Have you ever had one of those days when everything seems to be wonderful? I had one about a week ago. (Thank you. More please.) So I decided to sort of dissect the day to see what I could do to increase its frequency.

I got up at 5 am, and was well rested for a change. I went to work and it was a pleasant day with no surprises or unexpected catastrophes. I even crossed paths with a coworker that I haven’t seen in about a year (different schedules, different bridges), and had a really pleasant conversation with him.

I got off work at 3 pm, and, having finally discovered a farmer’s market that’s actually open during my off hours, I went there. I reveled in the fresh fruit and vegetables, walking through the market several times before deciding which of the embarrassment of nutritional riches I would settle upon. I got a few huge heirloom tomatoes, still warm from the vine, and some red leaf lettuce. I looked at the artisan pizza with longing, but decided to save that for another day. Instead I treated myself to a locally made chunky peach popsicle.

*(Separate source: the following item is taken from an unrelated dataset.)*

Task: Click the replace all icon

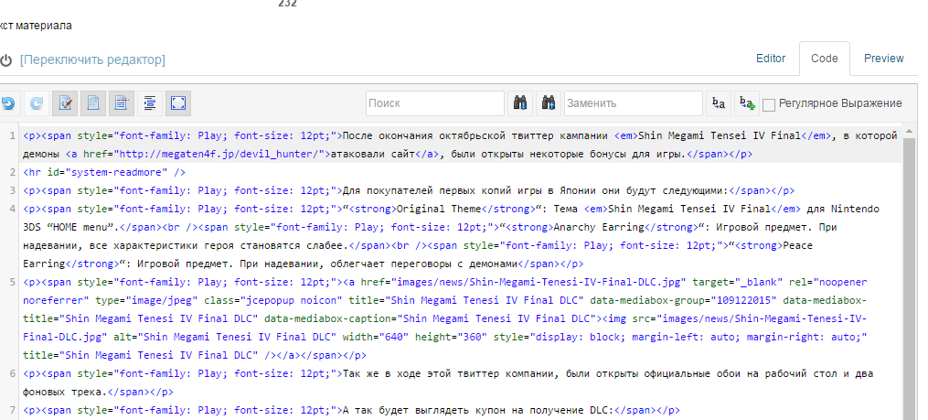Action: (747, 103)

I drove through a beautiful neighborhood I’d never explored, and fantasized about living there. Then I came home, fed the dogs, and made a salad with my newfound treasures, adding some carrots, mozzarella cheese, walnuts, nutritional yeast and ranch dressing that I already had on hand. It was the best salad I’d ever eaten, probably because of its freshness, local origins, and the fact that I was sitting in the sun in my back yard, watching my dogs play and hearing the birds sing. I also knew I was being kind to my body by eating something healthy that was also delicious.

After that I read a book while taking a long bath in lavender Epsom salts. My dogs kept stopping in and saying hello. I asked if they’d care to join me, but they politely declined.

Then I settled in to bed at a frightfully early hour: 5:30pm. Normally I wouldn’t think of turning in that early, but I had plans. As I drifted off, I was enjoying the concept that I can go to bed pretty much whenever I want to. I answer to no one. What unbelievable freedom!

I set the alarm for 11:45 pm, and got up and made myself a bowl of popcorn. I then repaired to the back yard once again, to enjoy nature’s light show in the form of the Perseids meteor shower. I ate my popcorn and thought about our vast universe, and how it makes me realize that any problems I may have seem to pale to insignificance in that context.

The night was pleasant and I love the fact that there seems to be not a single bug in Seattle that disturbs me in the slightest. I went back to bed around 1:30 am, and spooned with my dogs until it was time to get up for work.

So what made this day so great? So many things. I indulged myself. I pampered myself. There was no stress. I got exercise for my body as well as my mind. I felt the sunshine on my face, and I ate and rested well. I had pleasant encounters. I hugged my dogs. I appreciated nature. I relaxed. I broke my routine. And most of all, I maintained an attitude of gratitude every step of the way.

I think staying in the moment and acknowledging life’s gifts as they present themselves to you, as well as treating yourself with kindness, is the recipe for a happy life.